Disclaimer: ARC via Netgalley in exchange for an honest review.

Do we really need yet another book about Paris during the Second World War?

I don’t know the answer to that question. We do need this book, however.

In the past few years, it seems that the role of women in war is getting more attention and study, at least in popular culture. Hopefully, Hollywood will catch up and instead of the fictional Charlotte Grey we will have a lavish movie about the real Marie-Madeleine Fourcade, who also went by the name Hedgehog. Maybe instead of a one hour program on PBS Noor Khan will finally get her own Hollywood movie. Maybe in additional to Band of Brothers and The Pacific, HBO will finally have a series about women resistance fighters – and not the by now tried and tired cliché of the woman falling in love with the German officer she is suppose to be spying on. Don’t give me that. Give me Virginia Hall and Cuthbert. Please, please, someone do that.

For those of you that don’t know, Cuthbert is a wooden leg.

That’s not to say that such romances between German officers and French women didn’t happen. Sebba’s book does detail some of those relationships, though how many of them occurred between a woman resistance member and the man she was spying on, Sebba doesn’t say. (I do wonder why it is always that pairing in fiction at least).

Les Parisiennes chronicles the lives of French women, in particular those women of Paris, during the Second World War. Despite the book’s title, some of the women mention therein is not in Paris, usually because of the War. Sebba counts for this quite nicely by counting Parisenne as a style or sense instead just a living situation. And she really isn’t wrong when you think about it.

In many ways, Sebba’s book is important because it balances the women on the sidelines stories that seem to be so much of popular and easily accessible World War II history. It’s true that there are several books about the role of women in the British SOE, but it wasn’t until this year that WW II woman pilots (WASPS) could legally be buried at Arlington. Usually, there are a few general statements, books about women rescuers of Jewish civilians, and information about nurses. You really have to look to find books about women, and finding books in English about French resistance woman fighters is especially hard in some cases. So we do need books about this.
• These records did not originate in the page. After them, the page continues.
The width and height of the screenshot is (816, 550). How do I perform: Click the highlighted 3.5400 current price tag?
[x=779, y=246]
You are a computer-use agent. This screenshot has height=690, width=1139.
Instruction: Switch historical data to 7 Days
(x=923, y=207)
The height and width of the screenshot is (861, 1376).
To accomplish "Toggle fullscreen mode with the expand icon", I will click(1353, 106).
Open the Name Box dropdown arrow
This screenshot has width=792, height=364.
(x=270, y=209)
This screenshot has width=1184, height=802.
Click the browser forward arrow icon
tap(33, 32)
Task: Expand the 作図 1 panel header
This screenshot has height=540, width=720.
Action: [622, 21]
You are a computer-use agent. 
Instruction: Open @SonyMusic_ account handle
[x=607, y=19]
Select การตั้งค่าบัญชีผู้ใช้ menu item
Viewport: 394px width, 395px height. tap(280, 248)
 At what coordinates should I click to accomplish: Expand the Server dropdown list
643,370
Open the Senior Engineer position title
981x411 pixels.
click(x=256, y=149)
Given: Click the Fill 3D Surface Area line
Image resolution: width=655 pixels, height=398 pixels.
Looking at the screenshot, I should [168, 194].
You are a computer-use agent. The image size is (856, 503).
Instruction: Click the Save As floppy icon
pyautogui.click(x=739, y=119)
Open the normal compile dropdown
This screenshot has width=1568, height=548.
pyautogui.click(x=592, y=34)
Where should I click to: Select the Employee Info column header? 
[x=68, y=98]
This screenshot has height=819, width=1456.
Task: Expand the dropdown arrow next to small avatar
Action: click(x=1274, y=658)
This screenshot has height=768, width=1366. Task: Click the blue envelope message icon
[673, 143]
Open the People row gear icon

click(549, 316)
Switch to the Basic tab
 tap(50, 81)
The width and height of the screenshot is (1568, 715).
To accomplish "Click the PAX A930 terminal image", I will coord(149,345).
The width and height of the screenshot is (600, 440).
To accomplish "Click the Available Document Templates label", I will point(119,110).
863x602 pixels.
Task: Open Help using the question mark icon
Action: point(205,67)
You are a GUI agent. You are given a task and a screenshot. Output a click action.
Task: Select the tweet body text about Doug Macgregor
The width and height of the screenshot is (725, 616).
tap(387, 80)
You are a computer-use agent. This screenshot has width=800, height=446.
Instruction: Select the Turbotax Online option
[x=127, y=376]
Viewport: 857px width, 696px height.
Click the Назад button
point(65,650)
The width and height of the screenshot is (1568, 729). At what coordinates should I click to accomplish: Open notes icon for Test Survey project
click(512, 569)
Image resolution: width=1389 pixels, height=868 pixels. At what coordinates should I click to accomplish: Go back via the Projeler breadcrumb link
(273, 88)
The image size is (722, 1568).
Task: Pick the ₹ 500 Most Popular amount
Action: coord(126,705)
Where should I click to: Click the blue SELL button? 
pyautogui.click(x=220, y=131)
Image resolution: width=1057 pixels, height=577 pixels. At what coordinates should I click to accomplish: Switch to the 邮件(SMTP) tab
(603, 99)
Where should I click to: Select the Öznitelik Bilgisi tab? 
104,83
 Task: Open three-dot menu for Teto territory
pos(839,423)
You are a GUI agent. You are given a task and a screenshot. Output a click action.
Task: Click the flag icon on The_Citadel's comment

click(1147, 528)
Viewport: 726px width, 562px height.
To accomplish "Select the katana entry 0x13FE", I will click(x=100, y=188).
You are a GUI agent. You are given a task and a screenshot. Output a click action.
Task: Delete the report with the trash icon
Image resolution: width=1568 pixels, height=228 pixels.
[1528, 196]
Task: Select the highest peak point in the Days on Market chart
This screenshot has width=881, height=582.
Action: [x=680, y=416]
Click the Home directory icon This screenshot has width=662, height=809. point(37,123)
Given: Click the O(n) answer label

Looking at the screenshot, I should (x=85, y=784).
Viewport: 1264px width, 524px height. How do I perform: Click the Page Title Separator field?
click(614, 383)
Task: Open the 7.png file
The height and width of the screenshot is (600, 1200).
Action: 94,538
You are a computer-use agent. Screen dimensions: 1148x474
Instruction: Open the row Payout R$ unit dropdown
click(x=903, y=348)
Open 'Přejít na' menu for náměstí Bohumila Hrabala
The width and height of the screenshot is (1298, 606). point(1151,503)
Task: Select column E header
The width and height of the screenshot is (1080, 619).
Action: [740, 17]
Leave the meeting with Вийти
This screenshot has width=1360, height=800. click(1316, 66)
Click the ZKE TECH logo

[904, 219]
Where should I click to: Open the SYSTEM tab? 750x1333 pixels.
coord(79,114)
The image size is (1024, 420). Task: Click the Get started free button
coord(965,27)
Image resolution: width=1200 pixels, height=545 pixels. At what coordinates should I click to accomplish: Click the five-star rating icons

In another way, Sebba’s book is important because it is not just resistance members that she focuses on. She looks at what drove women to take the steps they did. She also looks at the lives of women who resisted passively or just lived. It isn’t just one type of woman that makes up the story, but many. In some cases, Sebba offers what could be seen as a corrective. This is particularly true of Rose Valland, who kept track of art that the Nazis stole. Nothing against Cate Blanchett, but the character based on her in Monuments Men was just insulting –and it is difficult to find information about Valland in English. Sebba gives you some. She also mentions other quasi well known women, such as Vera Atkins, Noor Khan, and other SOE agents. She details Colette and Chanel as well. In the case of Chanel, one does want a bit more detail about the collaboration she might have/did does with the Nazis. The focus is women of all sort and types – Jewish, communist, mothers, fighters, you name it.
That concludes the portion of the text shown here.